The speeches made by both leaders announcing the new agreements praised their countries' close ties but were light on detail. Kiryenko revealed more about the content of the agreements in later remarks covered in the Indian and Russian media and cited on Rosatom's web site. According to those reports, the roadmap agreement provides for the construction of the fifth and sixth units at the Kundankulam site in Tamil Nadu, as well as outlining a construction plan for the third and fourth units at the site. Also included is the construction of two Russian-designed reactors at Haripur in West Bengal.

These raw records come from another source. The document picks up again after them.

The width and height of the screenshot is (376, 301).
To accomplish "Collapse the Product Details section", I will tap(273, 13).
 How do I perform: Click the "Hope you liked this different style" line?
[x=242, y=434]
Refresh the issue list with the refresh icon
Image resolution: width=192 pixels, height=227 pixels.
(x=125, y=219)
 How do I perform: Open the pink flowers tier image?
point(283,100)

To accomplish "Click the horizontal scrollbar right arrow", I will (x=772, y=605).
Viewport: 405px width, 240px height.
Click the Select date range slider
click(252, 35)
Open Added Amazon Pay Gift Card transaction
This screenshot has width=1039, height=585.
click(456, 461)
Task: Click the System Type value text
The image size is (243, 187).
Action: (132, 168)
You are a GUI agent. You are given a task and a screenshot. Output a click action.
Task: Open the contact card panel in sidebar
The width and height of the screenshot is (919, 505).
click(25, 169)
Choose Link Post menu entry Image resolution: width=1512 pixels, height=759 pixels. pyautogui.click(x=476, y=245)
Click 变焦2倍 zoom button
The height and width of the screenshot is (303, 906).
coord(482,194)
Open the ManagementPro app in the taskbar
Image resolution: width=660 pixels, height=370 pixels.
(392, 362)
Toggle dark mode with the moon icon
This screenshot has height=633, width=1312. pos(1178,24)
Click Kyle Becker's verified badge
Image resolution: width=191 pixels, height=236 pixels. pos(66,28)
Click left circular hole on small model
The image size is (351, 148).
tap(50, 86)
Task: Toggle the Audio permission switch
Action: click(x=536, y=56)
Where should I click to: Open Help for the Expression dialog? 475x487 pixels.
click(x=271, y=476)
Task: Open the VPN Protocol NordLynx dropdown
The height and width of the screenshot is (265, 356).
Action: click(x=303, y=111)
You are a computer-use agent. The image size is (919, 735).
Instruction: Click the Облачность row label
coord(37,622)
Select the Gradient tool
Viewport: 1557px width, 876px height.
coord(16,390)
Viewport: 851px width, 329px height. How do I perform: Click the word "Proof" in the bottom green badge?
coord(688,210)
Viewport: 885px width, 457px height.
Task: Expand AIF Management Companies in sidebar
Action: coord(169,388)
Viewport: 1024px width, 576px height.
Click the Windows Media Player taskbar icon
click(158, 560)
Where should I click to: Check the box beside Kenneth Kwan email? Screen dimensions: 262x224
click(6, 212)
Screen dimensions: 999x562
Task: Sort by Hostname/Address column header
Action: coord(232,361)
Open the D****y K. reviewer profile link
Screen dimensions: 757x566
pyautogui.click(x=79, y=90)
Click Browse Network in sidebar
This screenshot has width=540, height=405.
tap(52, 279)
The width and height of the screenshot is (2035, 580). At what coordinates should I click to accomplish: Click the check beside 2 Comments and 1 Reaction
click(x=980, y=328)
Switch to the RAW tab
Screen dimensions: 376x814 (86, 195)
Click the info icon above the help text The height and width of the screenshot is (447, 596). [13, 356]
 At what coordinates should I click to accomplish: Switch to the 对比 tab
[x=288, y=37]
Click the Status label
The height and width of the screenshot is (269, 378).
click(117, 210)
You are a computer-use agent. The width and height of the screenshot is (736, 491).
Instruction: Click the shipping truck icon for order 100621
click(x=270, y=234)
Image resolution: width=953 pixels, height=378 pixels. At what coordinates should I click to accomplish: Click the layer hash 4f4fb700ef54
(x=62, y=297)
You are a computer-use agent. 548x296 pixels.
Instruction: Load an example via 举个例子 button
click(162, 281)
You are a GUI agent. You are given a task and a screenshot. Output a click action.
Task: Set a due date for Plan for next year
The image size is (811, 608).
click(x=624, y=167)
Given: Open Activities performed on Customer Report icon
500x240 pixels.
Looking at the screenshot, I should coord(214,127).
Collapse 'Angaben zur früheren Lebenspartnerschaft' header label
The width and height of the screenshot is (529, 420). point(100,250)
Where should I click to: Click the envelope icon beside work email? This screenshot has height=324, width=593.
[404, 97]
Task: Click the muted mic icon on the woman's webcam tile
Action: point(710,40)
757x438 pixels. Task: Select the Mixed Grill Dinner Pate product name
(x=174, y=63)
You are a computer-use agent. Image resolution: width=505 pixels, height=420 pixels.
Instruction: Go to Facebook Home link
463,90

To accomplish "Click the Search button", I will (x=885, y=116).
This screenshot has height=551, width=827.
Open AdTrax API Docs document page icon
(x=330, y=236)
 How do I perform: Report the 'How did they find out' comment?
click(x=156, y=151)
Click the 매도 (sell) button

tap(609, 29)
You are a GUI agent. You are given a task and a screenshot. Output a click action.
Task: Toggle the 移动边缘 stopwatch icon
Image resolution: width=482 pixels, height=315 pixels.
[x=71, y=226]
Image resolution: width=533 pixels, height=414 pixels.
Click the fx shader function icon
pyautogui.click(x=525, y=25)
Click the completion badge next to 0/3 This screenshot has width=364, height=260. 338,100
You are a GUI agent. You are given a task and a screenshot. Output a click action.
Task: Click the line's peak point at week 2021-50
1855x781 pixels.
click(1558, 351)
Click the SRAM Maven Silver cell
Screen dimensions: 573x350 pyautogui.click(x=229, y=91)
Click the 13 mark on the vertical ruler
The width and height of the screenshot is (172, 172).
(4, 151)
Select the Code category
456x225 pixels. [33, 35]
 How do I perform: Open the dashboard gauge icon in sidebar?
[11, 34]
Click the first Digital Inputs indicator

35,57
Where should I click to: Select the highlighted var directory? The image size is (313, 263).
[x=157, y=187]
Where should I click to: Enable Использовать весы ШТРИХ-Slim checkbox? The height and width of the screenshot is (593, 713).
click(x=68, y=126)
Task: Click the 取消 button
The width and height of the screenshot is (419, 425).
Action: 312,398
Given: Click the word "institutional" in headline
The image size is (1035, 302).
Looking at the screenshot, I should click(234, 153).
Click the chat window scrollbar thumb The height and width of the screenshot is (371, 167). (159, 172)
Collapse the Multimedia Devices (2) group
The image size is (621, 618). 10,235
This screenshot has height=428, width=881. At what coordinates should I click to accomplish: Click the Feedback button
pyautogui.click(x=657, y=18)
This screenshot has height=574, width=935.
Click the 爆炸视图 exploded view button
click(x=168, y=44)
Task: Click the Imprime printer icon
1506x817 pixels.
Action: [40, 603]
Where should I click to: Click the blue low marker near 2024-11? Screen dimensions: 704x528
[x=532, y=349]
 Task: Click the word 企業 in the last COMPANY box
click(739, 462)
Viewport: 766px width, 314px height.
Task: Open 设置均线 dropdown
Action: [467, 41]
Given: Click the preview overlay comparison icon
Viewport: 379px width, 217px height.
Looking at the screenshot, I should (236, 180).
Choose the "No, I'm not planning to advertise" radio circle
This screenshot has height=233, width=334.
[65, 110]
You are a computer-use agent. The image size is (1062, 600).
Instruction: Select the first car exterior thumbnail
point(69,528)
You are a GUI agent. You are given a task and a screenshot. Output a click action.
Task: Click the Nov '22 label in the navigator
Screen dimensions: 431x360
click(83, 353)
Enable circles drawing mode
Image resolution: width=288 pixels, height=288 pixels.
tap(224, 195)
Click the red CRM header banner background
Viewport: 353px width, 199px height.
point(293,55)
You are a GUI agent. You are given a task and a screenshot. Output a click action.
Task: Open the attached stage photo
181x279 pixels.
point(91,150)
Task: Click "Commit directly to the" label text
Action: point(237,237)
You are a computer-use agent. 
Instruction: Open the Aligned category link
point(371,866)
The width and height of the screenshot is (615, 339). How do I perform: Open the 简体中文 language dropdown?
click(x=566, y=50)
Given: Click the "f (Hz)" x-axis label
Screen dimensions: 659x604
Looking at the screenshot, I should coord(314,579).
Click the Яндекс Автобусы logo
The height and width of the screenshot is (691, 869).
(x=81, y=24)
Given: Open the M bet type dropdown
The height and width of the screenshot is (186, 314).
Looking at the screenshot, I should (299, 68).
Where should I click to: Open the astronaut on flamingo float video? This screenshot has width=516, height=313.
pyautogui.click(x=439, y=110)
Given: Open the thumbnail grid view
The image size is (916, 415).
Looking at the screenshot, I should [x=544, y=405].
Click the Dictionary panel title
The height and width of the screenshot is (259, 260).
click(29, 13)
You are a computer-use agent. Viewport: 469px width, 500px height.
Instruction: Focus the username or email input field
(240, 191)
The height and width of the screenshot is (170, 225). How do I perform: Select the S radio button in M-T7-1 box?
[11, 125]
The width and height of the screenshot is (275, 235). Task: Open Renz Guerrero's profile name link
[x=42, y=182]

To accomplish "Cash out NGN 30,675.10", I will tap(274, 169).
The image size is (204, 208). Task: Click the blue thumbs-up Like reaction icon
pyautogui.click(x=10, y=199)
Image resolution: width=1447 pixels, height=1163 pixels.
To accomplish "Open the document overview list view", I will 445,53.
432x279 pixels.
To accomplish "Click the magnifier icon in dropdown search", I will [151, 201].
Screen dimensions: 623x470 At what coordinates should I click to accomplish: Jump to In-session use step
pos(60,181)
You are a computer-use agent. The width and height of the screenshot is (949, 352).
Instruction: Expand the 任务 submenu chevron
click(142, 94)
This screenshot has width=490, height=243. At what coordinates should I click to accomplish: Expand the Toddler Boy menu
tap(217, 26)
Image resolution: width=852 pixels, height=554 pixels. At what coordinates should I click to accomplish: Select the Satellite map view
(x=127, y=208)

Kudankulam 5 and 6 and the two Haripur units would be built over the period 2012-2017.
 
Kudankulam is already home to two Russian-designed reactors in advanced stages of construction, with the first unit expected to start up later this year and the second to follow in 2011.
 
According to Kiryenko, the possibility of building a Russian-designed nuclear fuel fabrication facility in India is under consideration under the cooperation agreement, which is also reported to provide for the reprocessing of spent fuel in India, under international safeguards.
 
India has developed a flourishing nuclear energy sector despite being largely excluded from international trade in nuclear plant or materials for over three decades because of its status outside the international Nuclear Non-Proliferation Treaty. However, that changed in late 2008 when the international Nuclear Suppliers Group decided to allow the country to participate in the trade of nuclear energy-related materials and equipment. Since then, India has signed or is working towards civil cooperation agreements with a list of countries including the USA, Russia, France, the UK and Canada, as well as Argentina, Kazakhstan, Mongolia and Namibia. Prominent amongst these would-be cooperators is Russia, already building the first two VVER pressurized water reactors at Kudankulam under a special agreement already in place before the opening of international trade.
 
Liability bill deferred
 
Meanwhile, the Indian government has deferred the introduction of a bill on nuclear liability that has been described as an essential step towards nuclear trade with the USA. The bill, which would have set limits on the amount of liability to be paid by nuclear operators in the event of a nuclear power plant accident, was due to be introduced to the Indian parliament, the Lok Sabah, today (15 March) but was withdrawn at the beginning of the day's business. The contents of the bill have been widely criticised by opposition parties in the Indian government.
 
Although nuclear trade between the USA and India became possible under agreements signed in 2008, no commercial contracts for reactors have yet been completed in part because of India's current lack of an appropriate nuclear liability law.